As discussed previously (Maes et al., 1994a, Maes et al., 1995 and Maes et al., 1999), PEP activity in the peripheral blood may be relevant to PEP peptidase activity in the brain. First, high PEP activity is observed in the central cortex (Kato et al., 1980b and Wilk, 1983) and in the hypophysial-portal plasma and median eminence (Lawrence et al., 1992). Second, in sheep, PEP is released from the vascular bed of the head and it is thought that the brain is a major source of PEP in the peripheral blood (Lawrence et al., 1992).
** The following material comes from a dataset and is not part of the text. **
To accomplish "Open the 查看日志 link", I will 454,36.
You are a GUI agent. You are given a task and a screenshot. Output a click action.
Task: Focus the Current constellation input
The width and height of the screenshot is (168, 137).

The above literature and findings, prompted us to investigate whether serum PEP is also lowered in eating disorders, such as anorexia and bulimia nervosa. First, there is a strong comorbidity between eating disorders and major depression. The latter is characterized by lowered serum PEP activity (Maes et al., 1994a). Second, eating disorders are accompanied by neuropeptide abnormalities which may indicate lowered serum PEP activity: (1) increased cerebrospinal fluid (CSF) vasopressin concentrations in bulimia nervosa and defects in the response of plasma vasopressin to intravenous hypertonic saline in anorexia nervosa (Gold et al., 1983 and Demitrack et al., 1989); and (2) increased CSF CRH concentrations in anorexia nervosa and indicators of increased central CRH activity in anorexia and bulimia nervosa (Hotta et al., 1986, Gold et al., 1987, Brambilla et al., 1993 and Kaye, 1996). Since vasopressin and CRH are (possible) substrates for PEP, increased concentrations of these neuropeptides could point toward lowered serum PEP in eating disorders.
The specific aims of the present study were to determine whether lowered serum PEP occurs in anorexia and bulimia nervosa.